Peck's Bad Boy at the Circus eBook

This eBook from the Gutenberg Project consists of approximately 196 pages of information about Peck's Bad Boy at the Circus.

Of course, the first night out is always the worst on a sleeper, and the poor woman is nervous, and when the animal train, in the second section, ran on a side track beside our train of sleepers, and Rajah, the boss lion, got woke up and exploded one of his roars, within six feet of the fat woman’s berth, she just gave one yell, and reared up, and came down hard in the berth.  Something broke, and she went right through the bottom of the berth to the floor, doubled up like a jackknife.

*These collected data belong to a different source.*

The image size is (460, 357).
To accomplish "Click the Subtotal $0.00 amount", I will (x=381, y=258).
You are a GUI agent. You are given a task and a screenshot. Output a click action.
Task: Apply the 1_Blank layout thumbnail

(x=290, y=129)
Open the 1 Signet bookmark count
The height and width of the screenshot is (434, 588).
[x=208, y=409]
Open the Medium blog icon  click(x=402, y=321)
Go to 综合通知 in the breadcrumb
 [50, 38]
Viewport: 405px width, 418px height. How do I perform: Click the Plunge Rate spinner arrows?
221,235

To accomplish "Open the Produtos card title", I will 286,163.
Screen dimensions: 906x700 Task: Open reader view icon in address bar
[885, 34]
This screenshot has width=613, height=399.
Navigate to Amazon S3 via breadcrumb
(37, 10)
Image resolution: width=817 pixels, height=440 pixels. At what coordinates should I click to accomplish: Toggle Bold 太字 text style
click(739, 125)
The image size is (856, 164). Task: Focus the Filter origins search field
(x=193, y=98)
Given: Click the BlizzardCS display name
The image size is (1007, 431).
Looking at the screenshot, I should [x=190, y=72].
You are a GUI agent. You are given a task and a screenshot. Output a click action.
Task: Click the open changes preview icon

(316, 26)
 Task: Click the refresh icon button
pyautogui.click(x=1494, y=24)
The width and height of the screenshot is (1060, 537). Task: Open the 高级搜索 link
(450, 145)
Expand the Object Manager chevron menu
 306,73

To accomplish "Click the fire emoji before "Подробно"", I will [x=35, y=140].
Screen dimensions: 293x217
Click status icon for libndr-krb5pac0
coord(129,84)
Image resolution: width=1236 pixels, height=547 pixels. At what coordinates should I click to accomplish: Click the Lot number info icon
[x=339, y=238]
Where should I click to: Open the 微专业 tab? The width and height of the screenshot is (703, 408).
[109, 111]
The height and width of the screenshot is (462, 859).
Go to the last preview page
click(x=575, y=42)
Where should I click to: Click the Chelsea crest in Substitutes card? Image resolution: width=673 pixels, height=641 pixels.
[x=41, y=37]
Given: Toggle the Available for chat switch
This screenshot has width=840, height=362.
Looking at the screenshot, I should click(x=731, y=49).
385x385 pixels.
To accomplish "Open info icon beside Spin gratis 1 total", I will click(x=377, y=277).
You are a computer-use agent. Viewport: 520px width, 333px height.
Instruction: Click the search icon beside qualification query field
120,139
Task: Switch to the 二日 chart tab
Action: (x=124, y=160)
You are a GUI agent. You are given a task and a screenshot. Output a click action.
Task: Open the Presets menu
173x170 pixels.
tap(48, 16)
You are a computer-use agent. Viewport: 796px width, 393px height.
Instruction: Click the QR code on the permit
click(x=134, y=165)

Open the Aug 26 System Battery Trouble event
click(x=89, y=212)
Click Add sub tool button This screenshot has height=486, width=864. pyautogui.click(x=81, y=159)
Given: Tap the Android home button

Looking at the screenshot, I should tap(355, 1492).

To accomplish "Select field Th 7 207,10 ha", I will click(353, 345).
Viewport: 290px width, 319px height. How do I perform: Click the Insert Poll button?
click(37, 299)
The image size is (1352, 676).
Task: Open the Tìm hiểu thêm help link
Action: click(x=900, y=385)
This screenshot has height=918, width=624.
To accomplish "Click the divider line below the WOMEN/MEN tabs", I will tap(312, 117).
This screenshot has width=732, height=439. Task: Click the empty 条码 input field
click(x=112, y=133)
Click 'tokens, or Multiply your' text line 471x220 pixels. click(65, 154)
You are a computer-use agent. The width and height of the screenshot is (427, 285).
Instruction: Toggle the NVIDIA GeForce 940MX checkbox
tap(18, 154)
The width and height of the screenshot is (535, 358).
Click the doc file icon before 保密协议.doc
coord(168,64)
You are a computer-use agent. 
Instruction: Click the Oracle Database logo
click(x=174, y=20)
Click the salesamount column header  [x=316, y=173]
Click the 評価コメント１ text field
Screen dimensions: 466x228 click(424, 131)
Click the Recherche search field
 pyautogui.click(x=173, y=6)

Pa got up and went to her berth, though I told him to keep away, ’cause he would get into trouble.  First he stumbled over one of her shoes, and said he thought he had told everybody to keep their telescope valises in the baggage car, and that made her mad.  Then he reached in the berth and got hold of one of her feet, and pa got the men to help and they got her out, but she seemed all squshed together.  She sat up all night and wanted to lean on pa, but the skeleton kept his head over the rail of the upper berth and his snake-like eye never left pa all night.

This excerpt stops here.